**** GIVEN ENTRIES
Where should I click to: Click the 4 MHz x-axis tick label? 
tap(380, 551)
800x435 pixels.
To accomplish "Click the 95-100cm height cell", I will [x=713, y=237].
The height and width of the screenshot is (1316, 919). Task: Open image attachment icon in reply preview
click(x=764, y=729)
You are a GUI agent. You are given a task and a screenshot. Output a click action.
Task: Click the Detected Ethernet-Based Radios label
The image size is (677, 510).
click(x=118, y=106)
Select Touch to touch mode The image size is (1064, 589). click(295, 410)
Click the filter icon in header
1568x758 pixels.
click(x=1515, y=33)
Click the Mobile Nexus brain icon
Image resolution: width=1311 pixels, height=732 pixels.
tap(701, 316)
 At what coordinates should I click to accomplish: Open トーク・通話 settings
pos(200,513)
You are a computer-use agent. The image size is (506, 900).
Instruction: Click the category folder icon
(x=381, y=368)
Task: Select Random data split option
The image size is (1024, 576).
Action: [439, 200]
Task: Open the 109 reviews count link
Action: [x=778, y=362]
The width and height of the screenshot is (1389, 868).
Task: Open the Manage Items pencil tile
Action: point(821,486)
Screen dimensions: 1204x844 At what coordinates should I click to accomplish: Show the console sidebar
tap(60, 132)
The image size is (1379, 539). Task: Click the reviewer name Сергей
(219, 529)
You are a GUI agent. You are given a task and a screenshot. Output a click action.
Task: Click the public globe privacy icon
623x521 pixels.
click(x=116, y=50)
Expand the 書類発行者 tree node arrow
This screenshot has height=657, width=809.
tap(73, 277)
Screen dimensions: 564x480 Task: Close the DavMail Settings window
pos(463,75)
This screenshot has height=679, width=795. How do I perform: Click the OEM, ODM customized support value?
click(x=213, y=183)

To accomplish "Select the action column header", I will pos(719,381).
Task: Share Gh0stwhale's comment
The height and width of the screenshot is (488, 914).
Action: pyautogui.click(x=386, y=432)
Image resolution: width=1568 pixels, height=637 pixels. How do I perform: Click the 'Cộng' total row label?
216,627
********
Copy every entry above word for word, keeping each line as it appears.

Where should I click to: Click the 4 MHz x-axis tick label? 
tap(380, 551)
800x435 pixels.
To accomplish "Click the 95-100cm height cell", I will [x=713, y=237].
The height and width of the screenshot is (1316, 919). Task: Open image attachment icon in reply preview
click(x=764, y=729)
You are a GUI agent. You are given a task and a screenshot. Output a click action.
Task: Click the Detected Ethernet-Based Radios label
The image size is (677, 510).
click(x=118, y=106)
Select Touch to touch mode The image size is (1064, 589). click(295, 410)
Click the filter icon in header
1568x758 pixels.
click(x=1515, y=33)
Click the Mobile Nexus brain icon
Image resolution: width=1311 pixels, height=732 pixels.
tap(701, 316)
 At what coordinates should I click to accomplish: Open トーク・通話 settings
pos(200,513)
You are a computer-use agent. The image size is (506, 900).
Instruction: Click the category folder icon
(x=381, y=368)
Task: Select Random data split option
The image size is (1024, 576).
Action: [439, 200]
Task: Open the 109 reviews count link
Action: [x=778, y=362]
The width and height of the screenshot is (1389, 868).
Task: Open the Manage Items pencil tile
Action: point(821,486)
Screen dimensions: 1204x844 At what coordinates should I click to accomplish: Show the console sidebar
tap(60, 132)
The image size is (1379, 539). Task: Click the reviewer name Сергей
(219, 529)
You are a GUI agent. You are given a task and a screenshot. Output a click action.
Task: Click the public globe privacy icon
623x521 pixels.
click(x=116, y=50)
Expand the 書類発行者 tree node arrow
This screenshot has height=657, width=809.
tap(73, 277)
Screen dimensions: 564x480 Task: Close the DavMail Settings window
pos(463,75)
This screenshot has height=679, width=795. How do I perform: Click the OEM, ODM customized support value?
click(x=213, y=183)

To accomplish "Select the action column header", I will pos(719,381).
Task: Share Gh0stwhale's comment
The height and width of the screenshot is (488, 914).
Action: pyautogui.click(x=386, y=432)
Image resolution: width=1568 pixels, height=637 pixels. How do I perform: Click the 'Cộng' total row label?
216,627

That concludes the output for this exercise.